Chapter 2 Data visualisation

This chapter is based on Chapter 3 High Quality Graphics in R of the Modern Statistics for Modern Biology book (Holmes and Huber 2019Holmes, Susan, and Wolfgang Huber. 2019. Modern Statistics for Modern Biology. Cambridge Univeristy Press.).

2.1 Introduction

The goal of data visualisation is to

  • interactively explore and understand data, i.e. exploratory data analysis;
  • to present and communicate results, whether as a preliminary analysis or final results.

Our learning objectives are

  • Familiarise ourselves with plotting in R using base graphics and ggplot2;
  • Understand the concepts behind the grammar of graphics and ggplot2;
  • Learn how to visualise data along 1, 2 or more dimensions;
  • Learn about plotly, one package for producing interactive visualisations.

The difference between this chapter, and the Data Visualisation of the introductory WSBIM1207 course is that here we focus on understanding and communicating data through visualisation, rather than on the syntax of the plotting packages. Here are a couple couple of visualisation horror picture show from a lecture by Wolfgang Huber to illustrate what not to do.

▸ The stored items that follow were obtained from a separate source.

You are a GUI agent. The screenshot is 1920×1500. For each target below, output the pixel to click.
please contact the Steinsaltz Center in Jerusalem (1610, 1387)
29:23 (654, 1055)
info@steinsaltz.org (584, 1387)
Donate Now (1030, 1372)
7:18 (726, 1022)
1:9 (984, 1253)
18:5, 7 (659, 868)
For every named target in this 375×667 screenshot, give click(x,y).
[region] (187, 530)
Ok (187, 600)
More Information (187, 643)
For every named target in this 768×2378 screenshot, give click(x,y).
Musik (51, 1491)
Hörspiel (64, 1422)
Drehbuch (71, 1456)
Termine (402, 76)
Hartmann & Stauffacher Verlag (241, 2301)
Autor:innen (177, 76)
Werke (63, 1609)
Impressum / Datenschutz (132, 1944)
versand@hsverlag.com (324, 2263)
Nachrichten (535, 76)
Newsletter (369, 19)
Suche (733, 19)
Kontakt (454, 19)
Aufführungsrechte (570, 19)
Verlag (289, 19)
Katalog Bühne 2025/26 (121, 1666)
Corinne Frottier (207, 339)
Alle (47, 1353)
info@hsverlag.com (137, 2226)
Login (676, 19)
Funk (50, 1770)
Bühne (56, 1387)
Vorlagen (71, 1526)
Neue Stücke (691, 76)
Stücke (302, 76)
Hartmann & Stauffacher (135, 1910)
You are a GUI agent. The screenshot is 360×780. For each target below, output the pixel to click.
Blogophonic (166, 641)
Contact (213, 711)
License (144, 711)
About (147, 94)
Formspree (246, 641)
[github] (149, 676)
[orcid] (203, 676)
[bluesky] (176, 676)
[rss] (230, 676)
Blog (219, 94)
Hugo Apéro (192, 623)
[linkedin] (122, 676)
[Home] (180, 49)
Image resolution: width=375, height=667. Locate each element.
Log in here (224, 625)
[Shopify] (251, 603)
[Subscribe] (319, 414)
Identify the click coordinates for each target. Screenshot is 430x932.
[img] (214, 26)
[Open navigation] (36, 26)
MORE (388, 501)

Let’s use the famous Anscombe’s quartet data as a motivating example. This data is composed of 4 pairs of values, \((x_1, y_1)\) to \((x_4, y_4)\):

x1 x2 x3 x4 y1 y2 y3 y4
10 10 10 8 8.04 9.14 7.46 6.58
8 8 8 8 6.95 8.14 6.77 5.76
13 13 13 8 7.58 8.74 12.74 7.71
9 9 9 8 8.81 8.77 7.11 8.84
11 11 11 8 8.33 9.26 7.81 8.47
14 14 14 8 9.96 8.10 8.84 7.04
6 6 6 8 7.24 6.13 6.08 5.25
4 4 4 19 4.26 3.10 5.39 12.50
12 12 12 8 10.84 9.13 8.15 5.56
7 7 7 8 4.82 7.26 6.42 7.91
5 5 5 8 5.68 4.74 5.73 6.89

Each of these \(x\) and \(y\) sets have the same variance, mean and correlation:

1 2 3 4
var(x) 11.0000000 11.0000000 11.0000000 11.0000000
mean(x) 9.0000000 9.0000000 9.0000000 9.0000000
var(y) 4.1272691 4.1276291 4.1226200 4.1232491
mean(y) 7.5009091 7.5009091 7.5000000 7.5009091
cor(x,y) 0.8164205 0.8162365 0.8162867 0.8165214

But…

While the residuals of the linear regression (see chapter 3) clearly indicate fundamental differences in these data, the most simple and straightforward approach in visualisation is to highlight the fundamental differences in the datasets.

See also another, more recent example: The Datasaurus Dozen dataset.

Throughout this course we will focus on producing visualisations that will enable understanding important features of biomolecular data or the effect of their transformation and analyses. With this in mind, the beauty of the visualisations we will produce won’t be assessed by how visually attractive the figures are, but how they advance our understanding the data. In the process of data exploration and data analysis, we want to be able to quickly generate and interpret figures. It is of course important to polish the graphics to make them visually appealing and improve communication with the audience, once a useful figure has been chosen as a means of communication.

An important aspect of data visualisation is data manipulation, transformation and the format of the data: as seen in WSBIM1207, its scale (see below) and normalisation of the data (see chapter 5).

A last feature of data that is intimately associated with its manipulation and visualisation is its structure: long and wide dataframes (as introduced in WSBIM1207 or dedicated objects (see chapter 3). Some visualisations will be much easier when the data is formatted in a certain way.

2.2 Base plotting

The default graphics system that comes with R, often called base R graphics is simple and fast. It is based on the painter’s model or canvas, where different output are directly overlaid on top of each other.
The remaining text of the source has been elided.